GENI RIBELLI
Con il primo romanzo, sei anni fa, lo scrittore irlandese ROB DOYLE ha scatenato il plauso della critica. Ora, con il nuovo Threshold, si parla addirittura di una rinascita letteraria del genere testosteronico “giovane maschio arrabbiato”. Che deve ringraziare le ragazze, per˜
A soli 37 anni, Rob Doyle è considerato il più originale e audace romanziere irlandese. Alle sue spalle: famiglia proletaria, una gioventù con «troppi cuori spezzati e rovine private» − secondo la versione bohémienne dell’apprendistato dello scrittore −, l’esordio in libreria nel 2014 con Here Are the Young Men (di cui è in uscita il film). Ora pubblica Threshold, salutato dal New York Times come la rinascita letteraria del giovane maschio arrabbiato e ambizioso. Il romanzo, autobiografico, è la storia di una maturazione morale in capitoli contraddistinti da viaggi (Bangkok, Parigi, Berlino, Alcamo...), abuso di psichedelici, farmaci e alcol, e dall’esuberante presenza femminile. In questa cronaca palpitante del passaggio dei trent’anni, quando si smette di consumare soltanto esperienze o persone, sono proprio le donne a traghettare dal nichilismo alla creatività. Threshold (soglia) trabocca di amore per l’arte ed è un omaggio alla generosità di molte figure femminili, alla maniera di Milan Kundera o di Henry Miller.
Sono state le donne a spingerla verso la maturità?
Diciamo che il protagonista del libro ha un rapporto difficile con l’archetipo femminile: è alla matta ricerca di un accordo. Fatica, perché c’è questo mix di desiderio, amicizia, ammirazione e ostilità. La mia relazione con le donne è stata una risorsa primaria della maturazione, anche se alcuni aspetti della mia psiche restano sottosviluppati. Non mi sono mai sposato, per esempio. Lei scrive che la giovinezza di Rob, il protagonista, era stata una guerra di attrito con le donne. Perché?
I rapporti del narratore con le donne sono turbolenti, pieni di rabbia e di altra roba incandescente. Penso che sia piuttosto universale. In più, Rob è un irlandese che ha appena superato i trenta, con il tormentato bagaglio postcattolico che ne consegue. All’epoca del #Metoo si è frenato nel vocabolario o nelle immagini? Per niente. Se inizi a censurare un libro così, lo perdi. È un’esplorazione spudorata della psiche maschile, inclusi gli aspetti bestiali. Oggi gli scrittori corrono il pericolo di autocensurarsi, descrivendo le cose non come sono, ma come le vorremmo. Threshold è ricco di desiderio esplicito, però ci sono dolore, pentimento e la paura di perdere il desiderio o di non esserne più oggetto. Nell’episodio in Sicilia, Rob si perde di fronte alla bellezza delle donne... C’era qualcosa di irreale in tutta quella bellezza concentrata in un solo posto. Mi sembrava che fosse così comune da non riuscire a notarla. Ero intossicato di desiderio, ma io ero uno straniero introverso che passava il tempo libero scrivendo.

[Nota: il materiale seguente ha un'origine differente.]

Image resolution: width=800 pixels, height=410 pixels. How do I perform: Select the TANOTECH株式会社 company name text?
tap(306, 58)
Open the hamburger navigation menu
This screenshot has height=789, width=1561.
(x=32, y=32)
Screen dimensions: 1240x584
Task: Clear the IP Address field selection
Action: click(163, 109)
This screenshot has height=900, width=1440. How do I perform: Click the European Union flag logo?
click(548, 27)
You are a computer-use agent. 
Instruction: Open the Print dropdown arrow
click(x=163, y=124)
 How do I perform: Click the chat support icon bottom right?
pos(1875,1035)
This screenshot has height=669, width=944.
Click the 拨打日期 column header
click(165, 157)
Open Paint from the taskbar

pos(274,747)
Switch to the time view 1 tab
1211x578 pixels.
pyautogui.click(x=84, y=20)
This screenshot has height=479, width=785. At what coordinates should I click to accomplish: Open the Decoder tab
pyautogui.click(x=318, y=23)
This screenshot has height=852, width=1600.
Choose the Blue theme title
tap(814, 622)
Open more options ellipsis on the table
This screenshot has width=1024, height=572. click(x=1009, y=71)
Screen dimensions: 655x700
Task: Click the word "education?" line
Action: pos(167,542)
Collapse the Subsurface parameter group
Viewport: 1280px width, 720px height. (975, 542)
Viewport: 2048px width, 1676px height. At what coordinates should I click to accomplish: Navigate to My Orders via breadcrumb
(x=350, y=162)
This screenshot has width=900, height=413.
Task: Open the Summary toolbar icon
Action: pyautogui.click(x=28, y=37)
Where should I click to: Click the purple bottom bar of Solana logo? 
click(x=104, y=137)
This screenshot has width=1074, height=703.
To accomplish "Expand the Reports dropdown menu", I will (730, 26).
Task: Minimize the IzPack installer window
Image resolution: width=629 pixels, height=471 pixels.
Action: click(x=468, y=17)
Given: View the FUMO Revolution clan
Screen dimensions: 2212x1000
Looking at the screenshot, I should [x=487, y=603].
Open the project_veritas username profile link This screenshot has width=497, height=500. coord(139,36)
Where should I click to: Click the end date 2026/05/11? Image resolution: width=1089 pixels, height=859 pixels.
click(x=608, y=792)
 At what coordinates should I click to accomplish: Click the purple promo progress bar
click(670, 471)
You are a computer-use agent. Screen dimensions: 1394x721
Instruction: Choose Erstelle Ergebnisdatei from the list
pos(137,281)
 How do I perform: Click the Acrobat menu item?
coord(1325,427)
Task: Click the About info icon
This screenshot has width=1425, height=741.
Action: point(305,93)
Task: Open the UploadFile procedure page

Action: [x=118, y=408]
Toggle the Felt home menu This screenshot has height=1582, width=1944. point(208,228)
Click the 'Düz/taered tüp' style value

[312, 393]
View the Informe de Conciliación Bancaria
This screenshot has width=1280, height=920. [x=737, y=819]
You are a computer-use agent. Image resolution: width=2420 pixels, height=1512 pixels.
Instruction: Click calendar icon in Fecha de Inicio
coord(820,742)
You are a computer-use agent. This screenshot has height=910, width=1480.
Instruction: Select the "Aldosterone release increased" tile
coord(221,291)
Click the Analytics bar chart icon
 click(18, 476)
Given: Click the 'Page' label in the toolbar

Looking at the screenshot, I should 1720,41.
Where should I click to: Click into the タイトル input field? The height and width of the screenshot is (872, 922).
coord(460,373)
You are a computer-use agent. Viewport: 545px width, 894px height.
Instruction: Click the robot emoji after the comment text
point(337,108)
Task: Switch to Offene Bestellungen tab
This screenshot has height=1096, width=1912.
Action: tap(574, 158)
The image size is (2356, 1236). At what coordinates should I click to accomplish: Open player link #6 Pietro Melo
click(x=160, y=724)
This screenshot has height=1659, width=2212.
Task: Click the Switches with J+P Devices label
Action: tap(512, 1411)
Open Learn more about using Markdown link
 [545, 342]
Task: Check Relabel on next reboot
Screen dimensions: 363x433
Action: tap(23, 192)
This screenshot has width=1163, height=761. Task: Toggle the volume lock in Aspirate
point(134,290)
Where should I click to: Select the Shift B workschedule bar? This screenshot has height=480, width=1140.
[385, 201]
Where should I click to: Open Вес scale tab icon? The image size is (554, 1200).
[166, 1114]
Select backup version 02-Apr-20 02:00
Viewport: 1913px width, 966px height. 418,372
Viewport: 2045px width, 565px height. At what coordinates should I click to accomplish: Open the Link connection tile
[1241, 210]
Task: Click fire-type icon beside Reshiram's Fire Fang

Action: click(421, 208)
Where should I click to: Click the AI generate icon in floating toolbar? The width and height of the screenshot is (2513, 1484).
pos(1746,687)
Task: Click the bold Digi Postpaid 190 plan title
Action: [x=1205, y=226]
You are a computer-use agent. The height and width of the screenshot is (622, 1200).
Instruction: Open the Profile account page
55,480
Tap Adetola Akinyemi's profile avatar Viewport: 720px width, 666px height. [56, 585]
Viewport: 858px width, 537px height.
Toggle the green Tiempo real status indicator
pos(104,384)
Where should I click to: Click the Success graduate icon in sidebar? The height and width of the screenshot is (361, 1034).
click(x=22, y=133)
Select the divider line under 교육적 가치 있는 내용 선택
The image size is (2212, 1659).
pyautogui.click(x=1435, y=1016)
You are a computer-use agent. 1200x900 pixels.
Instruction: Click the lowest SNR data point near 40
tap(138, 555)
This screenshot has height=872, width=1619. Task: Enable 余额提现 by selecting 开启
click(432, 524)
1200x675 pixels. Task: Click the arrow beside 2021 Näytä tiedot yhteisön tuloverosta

Tutti i personaggi femminili sono, in qualche modo, superiori a Rob. È andata così anche a lei?
Lui è attratto da donne più centrate di lui. Anch’io sono stato fortunato ad avere relazioni ricche di valore con donne brillanti e spesso migliori di me: era questo ad attrarmi. E, sì, mi hanno migliorato. Threshold descrive una transizione. Dalla solitudine distruttiva a cosa? Al tentativo di costruire relazioni importanti e trovare sollievo nell’arte o nel viaggiare.
Il piacere più grande dello scrivere? Trasformare la materia grezza della vita – disastri e smarrimenti – in qualcosa che riesca ad andare oltre.
Una scrittrice che ammira?
Rachel Kushner: Mars Room (Einaudi, ndr) ha tutto quello che cerco in un romanzo. Intensità, grandezza di visione, potere, ricerca filosofica, humour.